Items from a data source
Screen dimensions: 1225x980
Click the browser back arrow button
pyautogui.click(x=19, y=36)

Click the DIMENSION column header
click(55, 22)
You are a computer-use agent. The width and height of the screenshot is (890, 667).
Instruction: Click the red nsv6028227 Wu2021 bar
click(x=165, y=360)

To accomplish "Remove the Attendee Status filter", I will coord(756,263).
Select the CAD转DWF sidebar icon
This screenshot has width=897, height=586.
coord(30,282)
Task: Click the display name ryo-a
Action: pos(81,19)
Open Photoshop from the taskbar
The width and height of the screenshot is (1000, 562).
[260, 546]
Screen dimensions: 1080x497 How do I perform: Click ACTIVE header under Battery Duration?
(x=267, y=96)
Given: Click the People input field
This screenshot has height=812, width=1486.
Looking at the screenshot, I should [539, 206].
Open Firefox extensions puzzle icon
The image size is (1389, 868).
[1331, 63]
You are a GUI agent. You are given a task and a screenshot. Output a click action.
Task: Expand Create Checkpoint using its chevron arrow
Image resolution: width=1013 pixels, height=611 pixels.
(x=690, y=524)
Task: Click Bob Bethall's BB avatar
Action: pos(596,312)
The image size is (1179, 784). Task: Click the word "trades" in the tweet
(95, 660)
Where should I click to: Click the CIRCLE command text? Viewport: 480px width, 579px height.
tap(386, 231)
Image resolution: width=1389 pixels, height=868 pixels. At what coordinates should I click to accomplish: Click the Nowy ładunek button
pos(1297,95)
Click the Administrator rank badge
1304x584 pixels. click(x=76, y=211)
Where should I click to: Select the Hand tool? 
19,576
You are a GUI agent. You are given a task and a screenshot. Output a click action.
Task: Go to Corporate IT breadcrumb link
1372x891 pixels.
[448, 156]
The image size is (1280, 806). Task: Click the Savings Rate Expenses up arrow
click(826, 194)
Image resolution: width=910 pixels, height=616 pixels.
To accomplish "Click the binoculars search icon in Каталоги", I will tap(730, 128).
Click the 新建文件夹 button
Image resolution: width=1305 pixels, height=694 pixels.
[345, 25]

WORK INSTRUCTION. Transcribe the lines above precisely, keeping each one unchanged.

RESULT FOR THIS EXERCISE.
Screen dimensions: 1225x980
Click the browser back arrow button
pyautogui.click(x=19, y=36)

Click the DIMENSION column header
click(55, 22)
You are a computer-use agent. The width and height of the screenshot is (890, 667).
Instruction: Click the red nsv6028227 Wu2021 bar
click(x=165, y=360)

To accomplish "Remove the Attendee Status filter", I will coord(756,263).
Select the CAD转DWF sidebar icon
This screenshot has width=897, height=586.
coord(30,282)
Task: Click the display name ryo-a
Action: pos(81,19)
Open Photoshop from the taskbar
The width and height of the screenshot is (1000, 562).
[260, 546]
Screen dimensions: 1080x497 How do I perform: Click ACTIVE header under Battery Duration?
(x=267, y=96)
Given: Click the People input field
This screenshot has height=812, width=1486.
Looking at the screenshot, I should [539, 206].
Open Firefox extensions puzzle icon
The image size is (1389, 868).
[1331, 63]
You are a GUI agent. You are given a task and a screenshot. Output a click action.
Task: Expand Create Checkpoint using its chevron arrow
Image resolution: width=1013 pixels, height=611 pixels.
(x=690, y=524)
Task: Click Bob Bethall's BB avatar
Action: pos(596,312)
The image size is (1179, 784). Task: Click the word "trades" in the tweet
(95, 660)
Where should I click to: Click the CIRCLE command text? Viewport: 480px width, 579px height.
tap(386, 231)
Image resolution: width=1389 pixels, height=868 pixels. At what coordinates should I click to accomplish: Click the Nowy ładunek button
pos(1297,95)
Click the Administrator rank badge
1304x584 pixels. click(x=76, y=211)
Where should I click to: Select the Hand tool? 
19,576
You are a GUI agent. You are given a task and a screenshot. Output a click action.
Task: Go to Corporate IT breadcrumb link
1372x891 pixels.
[448, 156]
The image size is (1280, 806). Task: Click the Savings Rate Expenses up arrow
click(826, 194)
Image resolution: width=910 pixels, height=616 pixels.
To accomplish "Click the binoculars search icon in Каталоги", I will tap(730, 128).
Click the 新建文件夹 button
Image resolution: width=1305 pixels, height=694 pixels.
[345, 25]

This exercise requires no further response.